Trecho fornecido »
════════════════════
Eu nasci distante da cidade, Onça-igarapé.

O meu pai ao ouvir dizer que estava aproximando uma doença forte nos levava para um lugar mais isolado, ainda.

Lá passávamos o tempo necessário para que chegasse até nós outra notícia: já passou a doença.

Não tínhamos médicos, enfermeiros, enfermeiras para cuidar de nossa saúde.

Mas estávamos acompanhados no dia a dia por nossos avós sábios que faziam suas cerimônias de proteção utilizando o breu branco que servia para defumação do ambiente, das pessoas e outros seres de estimação.

Diariamente o grupo de sábios fumando os seus cigarros conversavam sobre o que tinham visto em seus sonhos, que fórmula de proteção havia criado em sua meditação noturna, cada sábio apresentava alguma solução.

Com os seus sensos apurados desviavam a rota das doenças para não chegarem até nós.

Com as forças cerimoniais inutilizavam a agressividade dos seres das doenças.

Imaginando que eles tivessem dentes quebravam seus dentes para não nos morderem para transmitir as doenças. Imaginando que poderiam transmitir a doença lambendo-nos arrancavam suas línguas.
════════════════════
Registros selecionados »

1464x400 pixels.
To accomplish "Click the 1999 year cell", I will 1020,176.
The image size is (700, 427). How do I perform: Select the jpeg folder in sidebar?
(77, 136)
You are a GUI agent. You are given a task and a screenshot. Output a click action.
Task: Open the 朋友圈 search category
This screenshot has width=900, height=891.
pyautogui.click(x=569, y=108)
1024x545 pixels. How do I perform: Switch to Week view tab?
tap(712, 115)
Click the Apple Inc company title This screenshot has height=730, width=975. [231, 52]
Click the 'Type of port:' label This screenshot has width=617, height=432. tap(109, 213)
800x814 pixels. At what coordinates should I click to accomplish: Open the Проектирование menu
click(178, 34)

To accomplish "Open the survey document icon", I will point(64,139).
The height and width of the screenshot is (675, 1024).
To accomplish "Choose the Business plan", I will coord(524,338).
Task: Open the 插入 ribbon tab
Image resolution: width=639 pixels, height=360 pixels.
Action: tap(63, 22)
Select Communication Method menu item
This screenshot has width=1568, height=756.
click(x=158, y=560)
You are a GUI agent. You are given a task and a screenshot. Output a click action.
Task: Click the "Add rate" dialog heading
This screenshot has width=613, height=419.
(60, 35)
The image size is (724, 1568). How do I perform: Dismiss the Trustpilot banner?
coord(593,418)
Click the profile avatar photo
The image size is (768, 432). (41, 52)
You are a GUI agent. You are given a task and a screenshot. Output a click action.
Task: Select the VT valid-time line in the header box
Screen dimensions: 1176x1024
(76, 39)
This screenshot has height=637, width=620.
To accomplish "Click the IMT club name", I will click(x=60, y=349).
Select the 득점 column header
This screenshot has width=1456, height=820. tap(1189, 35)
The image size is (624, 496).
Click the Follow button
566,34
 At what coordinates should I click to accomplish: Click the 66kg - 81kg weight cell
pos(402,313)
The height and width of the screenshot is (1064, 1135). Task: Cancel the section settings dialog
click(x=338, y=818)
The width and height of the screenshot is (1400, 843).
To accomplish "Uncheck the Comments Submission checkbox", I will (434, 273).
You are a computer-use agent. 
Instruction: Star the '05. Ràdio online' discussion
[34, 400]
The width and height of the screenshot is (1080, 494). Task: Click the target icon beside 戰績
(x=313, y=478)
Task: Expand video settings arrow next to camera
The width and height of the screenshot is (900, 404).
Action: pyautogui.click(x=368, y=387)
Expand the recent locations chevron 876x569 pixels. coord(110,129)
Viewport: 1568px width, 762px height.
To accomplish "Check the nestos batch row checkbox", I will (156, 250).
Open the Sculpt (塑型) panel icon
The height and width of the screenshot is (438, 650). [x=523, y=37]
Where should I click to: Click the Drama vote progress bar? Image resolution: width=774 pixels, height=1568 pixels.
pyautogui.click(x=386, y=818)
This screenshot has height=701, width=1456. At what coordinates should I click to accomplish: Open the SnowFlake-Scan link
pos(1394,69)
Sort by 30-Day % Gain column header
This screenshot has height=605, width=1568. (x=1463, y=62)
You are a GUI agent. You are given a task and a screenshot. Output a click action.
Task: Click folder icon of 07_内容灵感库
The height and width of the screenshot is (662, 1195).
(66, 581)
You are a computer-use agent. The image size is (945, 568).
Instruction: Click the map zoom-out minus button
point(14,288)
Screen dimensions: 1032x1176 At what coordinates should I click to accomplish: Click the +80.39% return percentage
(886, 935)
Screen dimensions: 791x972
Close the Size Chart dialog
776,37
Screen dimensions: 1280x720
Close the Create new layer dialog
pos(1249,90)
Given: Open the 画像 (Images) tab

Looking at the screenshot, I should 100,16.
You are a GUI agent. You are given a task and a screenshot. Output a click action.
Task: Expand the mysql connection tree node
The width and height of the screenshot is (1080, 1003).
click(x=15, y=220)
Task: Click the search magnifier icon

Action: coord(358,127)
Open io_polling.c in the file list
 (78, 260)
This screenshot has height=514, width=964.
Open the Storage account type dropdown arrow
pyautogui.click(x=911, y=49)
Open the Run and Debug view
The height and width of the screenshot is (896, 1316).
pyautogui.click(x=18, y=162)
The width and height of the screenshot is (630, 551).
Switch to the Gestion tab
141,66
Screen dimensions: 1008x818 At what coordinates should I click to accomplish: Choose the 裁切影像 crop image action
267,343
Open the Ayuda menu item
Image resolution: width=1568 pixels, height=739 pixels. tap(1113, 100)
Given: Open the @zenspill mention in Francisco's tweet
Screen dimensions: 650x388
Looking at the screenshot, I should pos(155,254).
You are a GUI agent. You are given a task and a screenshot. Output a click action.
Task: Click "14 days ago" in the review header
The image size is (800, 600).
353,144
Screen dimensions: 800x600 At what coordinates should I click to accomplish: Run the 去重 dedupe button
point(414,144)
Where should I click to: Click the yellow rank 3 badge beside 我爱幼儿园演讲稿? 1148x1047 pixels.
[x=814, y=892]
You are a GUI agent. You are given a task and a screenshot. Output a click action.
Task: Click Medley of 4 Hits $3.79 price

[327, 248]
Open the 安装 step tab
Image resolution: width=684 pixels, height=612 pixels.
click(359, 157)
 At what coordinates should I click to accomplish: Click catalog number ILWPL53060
════════════════════
Tarefa proposta 1 »
Responda com base no trecho:
(a) O que o pai fazia ao ouvir que se aproximava uma doença forte?
(b) Que material os avós sábios usavam em suas cerimônias de proteção?
(c) Sobre o que o grupo de sábios conversava diariamente?
Tarefa proposta 2 »
As afirmações abaixo estão de acordo com o trecho? Responda sim ou não a cada uma e cite as palavras do trecho que decidem a resposta.
(a) Havia médicos e enfermeiros para cuidar da saúde da família.
(b) O breu branco servia também para defumar os seres de estimação.
(c) Os sábios arrancavam as línguas dos seres das doenças por imaginar que eles poderiam transmitir a doença lambendo.
Tarefa proposta 3 » Transcreva palavra por palavra a parte do trecho que vai de "Com as forças" a "arrancavam suas línguas.", inclusive.

Sua resposta 1 »
(a) Levava a família para um lugar ainda mais isolado.
(b) O breu branco.
(c) Sobre o que tinham visto em seus sonhos e sobre a fórmula de proteção que cada um havia criado em sua meditação noturna.

Sua resposta 2 »
(a) Não: "Não tínhamos médicos, enfermeiros, enfermeiras para cuidar de nossa saúde."
(b) Sim: "servia para defumação do ambiente, das pessoas e outros seres de estimação"
(c) Sim: "Imaginando que poderiam transmitir a doença lambendo-nos arrancavam suas línguas."

Sua resposta 3 »
Com as forças cerimoniais inutilizavam a agressividade dos seres das doenças.

Imaginando que eles tivessem dentes quebravam seus dentes para não nos morderem para transmitir as doenças. Imaginando que poderiam transmitir a doença lambendo-nos arrancavam suas línguas.